» What the exercise asks: Search the records that follow and extract every line containing the string "Open".

» Dataset records:
# # #
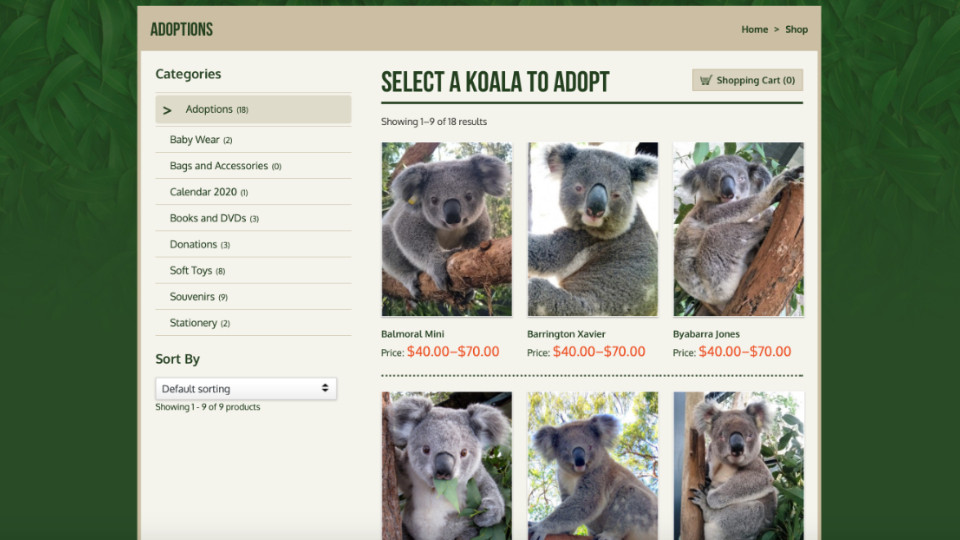This screenshot has height=540, width=960.
Task: Select the Baby Wear category
Action: pyautogui.click(x=195, y=140)
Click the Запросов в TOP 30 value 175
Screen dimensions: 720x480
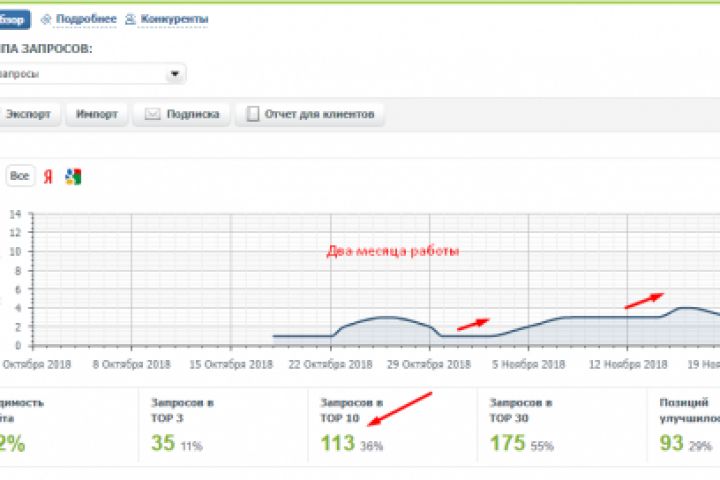pos(507,444)
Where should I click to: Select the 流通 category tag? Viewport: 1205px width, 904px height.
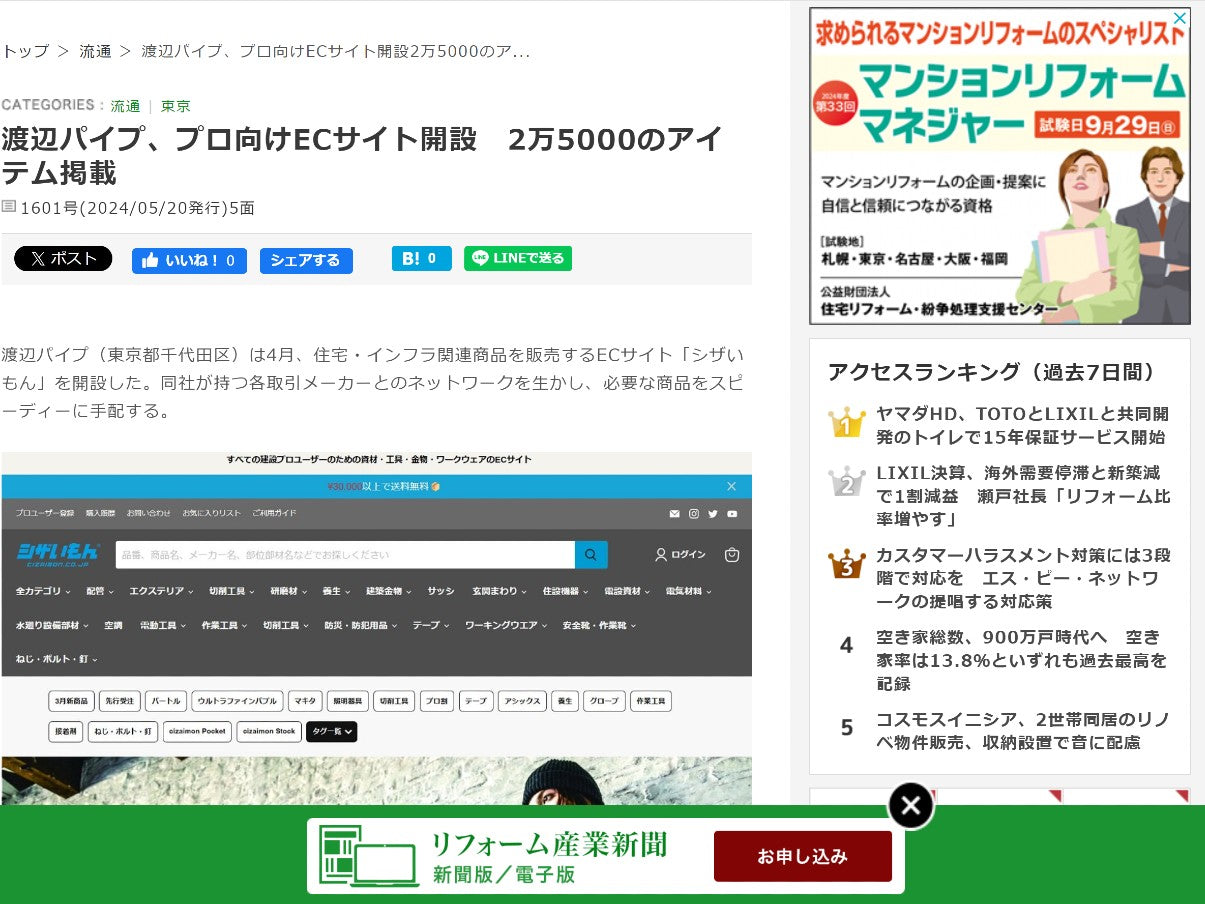coord(125,106)
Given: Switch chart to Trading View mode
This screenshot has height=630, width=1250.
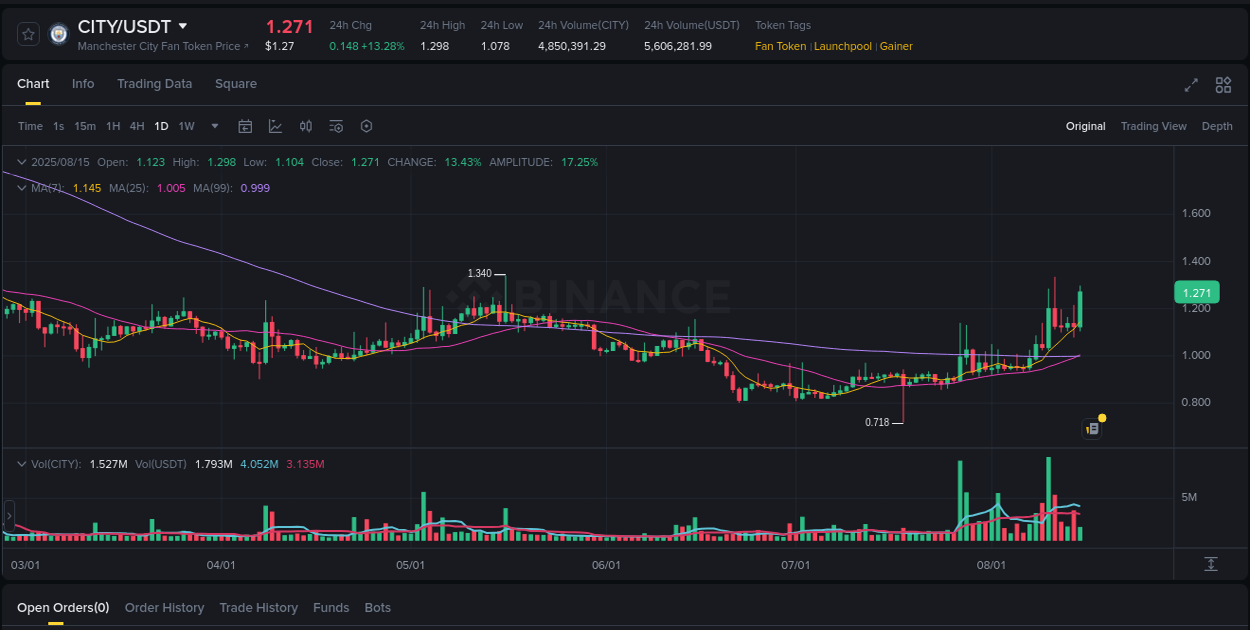Looking at the screenshot, I should click(1153, 126).
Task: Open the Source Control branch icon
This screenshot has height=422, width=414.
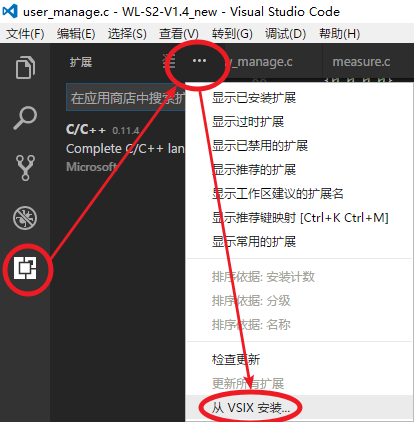Action: point(25,168)
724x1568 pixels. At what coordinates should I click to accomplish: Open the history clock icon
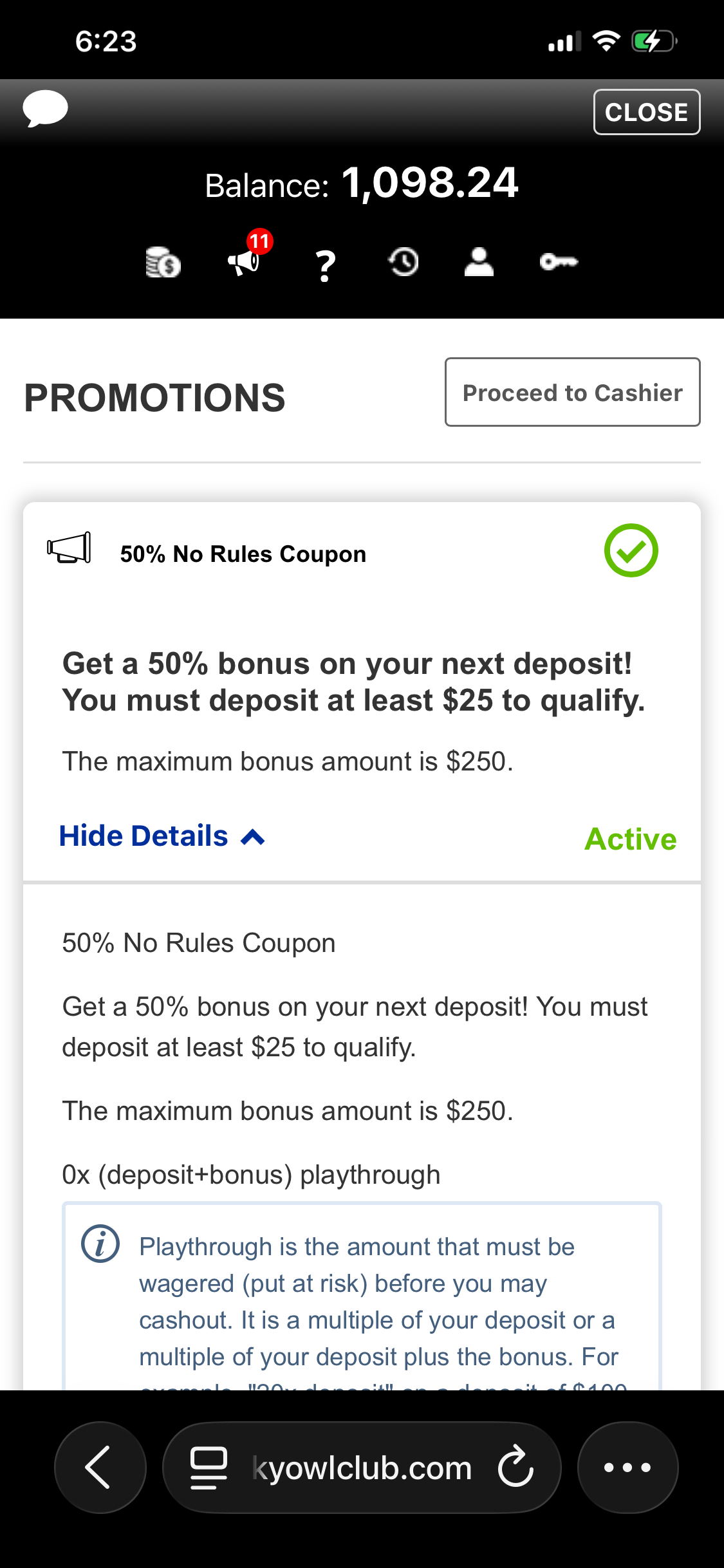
# # #
» Written solution:
Task: Open the Source Control branch icon
724x1568 pixels. At what coordinates should I click to accomplish: Open the history clock icon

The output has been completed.